No tocante à violência doméstica e de género, também abordada neste estudo, 33% disseram já ter sido vítimas de violência psicológica e 12% de violência física.
Mais vale só…
O estudo propõe-se escrutinar muitas outras dimensões da vida das mulheres: se praticam desporto, se tomam antidepressivos, quantos parceiros tiveram. Quanto à actividade física, metade pratica-a pelo menos uma vez por semana e 43% têm excesso de peso. E mais de metade (57%) dizem que nunca tomaram antidepressivos. Apenas 14% declaram que nunca consomem vinho nem cerveja nem outras bebidas alcoólicas. Todas, incluindo a imensa maioria que se diz “sempre ou quase sempre” cansada, concluem que a pessoa parceira é “a faceta” da vida com mais potencial para lhes causar alegrias ou danos.
Entre as que vivem com alguém, 73% declaram-se felizes ou muito felizes com a relação que têm. Mas 21% assumem-se “enganadas” e 7% estão “profundamente infelizes” que todos os dias pensam pôr ponto final na relação. E o que é que pesa mais nesta balança de fidelidade conjugal? “Que ele participe de forma activa nas tarefas domésticas”, respondem as mulheres em primeiro lugar.
A segunda reivindicação é “que ele as oiça”. Quando isto não acontece, e porque ter um companheiro ou companheira com quem a mulher se sente infeliz afecta de forma muito mais negativa as restantes facetas da sua vida do que não ter qualquer parceiro, o estudo recupera o velho adágio: “Mais vale só do que mal acompanhado.”
Apesar de tudo o que foi apontado, 47% das mulheres dizem-se felizes ou muito felizes com as suas vidas em geral. Do outro lado, 33% dizem-se infelizes. E como factores dessa infelicidade, além do trabalho pago, surgem a falta de tempo para si, o aspecto físico e os filhos que o parceiro tem de relacionamentos anteriores.
As percepções de felicidade variam consoante a idade. A partir dos 28 anos, por exemplo, as mulheres sentem-se tanto mais felizes com o trabalho pago quanto melhor o consigam compatibilizar com a sua vida pessoal. Depois dos 50, essa necessidade esbate-se.

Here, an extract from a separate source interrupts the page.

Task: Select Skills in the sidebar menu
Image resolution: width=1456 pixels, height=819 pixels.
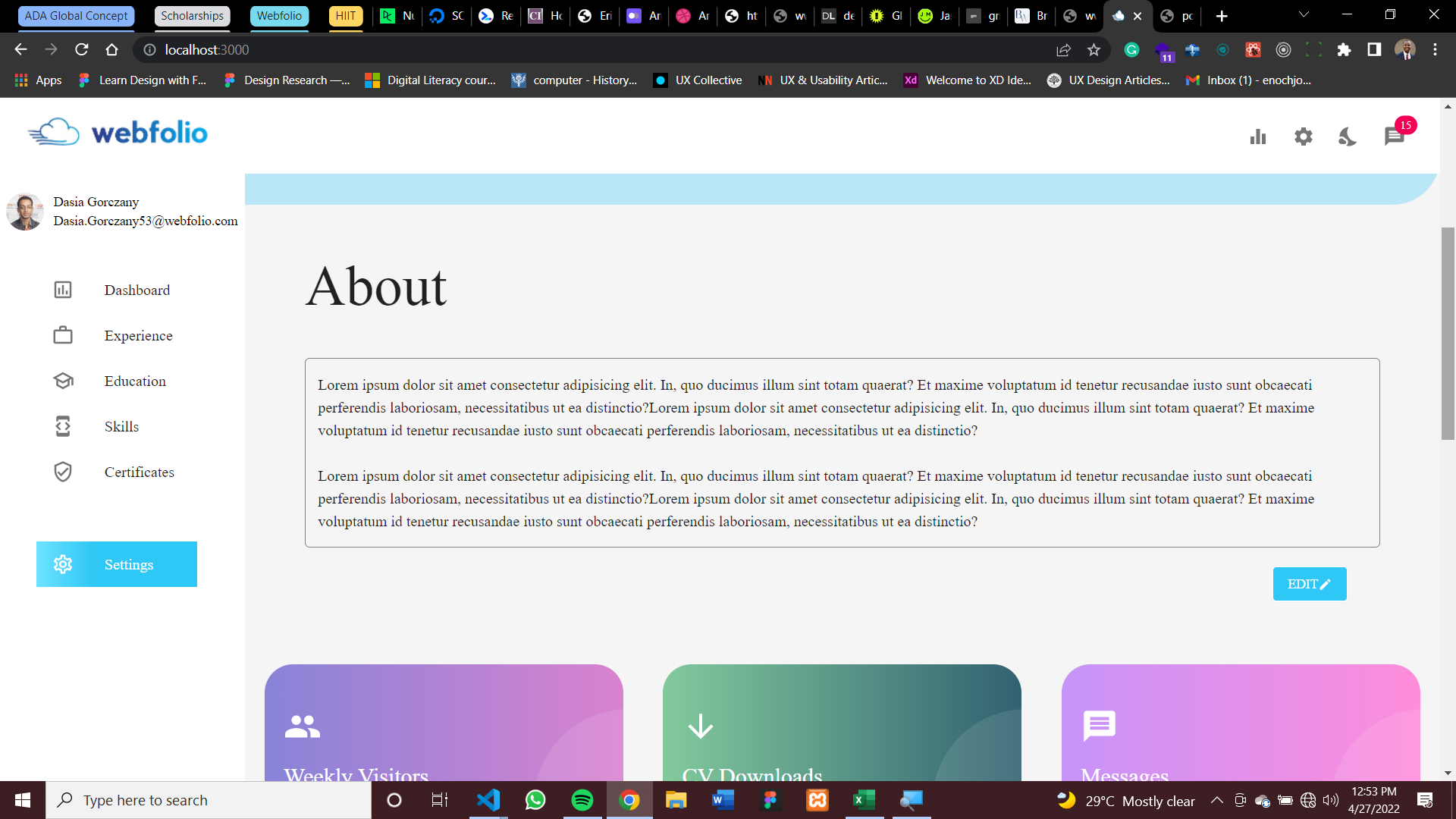Action: [121, 426]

De resto, o intervalo entre os 35 e os 49 anos surge como “o mais complicado”, por coincidir com o período em que o trabalho pago tende a somar-se à vida em casal e aos filhos pequenos.
“A partir dos 50 anos, algumas mulheres acabam por simplificar as suas vidas diminuindo o número de frentes: ou deixando a pessoa com quem viveram até essa altura ou diminuindo (ou abandonando) o trabalho (pago) que desenvolveram até essa idade”, caracterizam os autores do estudo, justificando assim que seja depois dos 50 que muitas mulheres recuperam algum do sentimento de “felicidade” que tinham perdido no ciclo de vida anterior.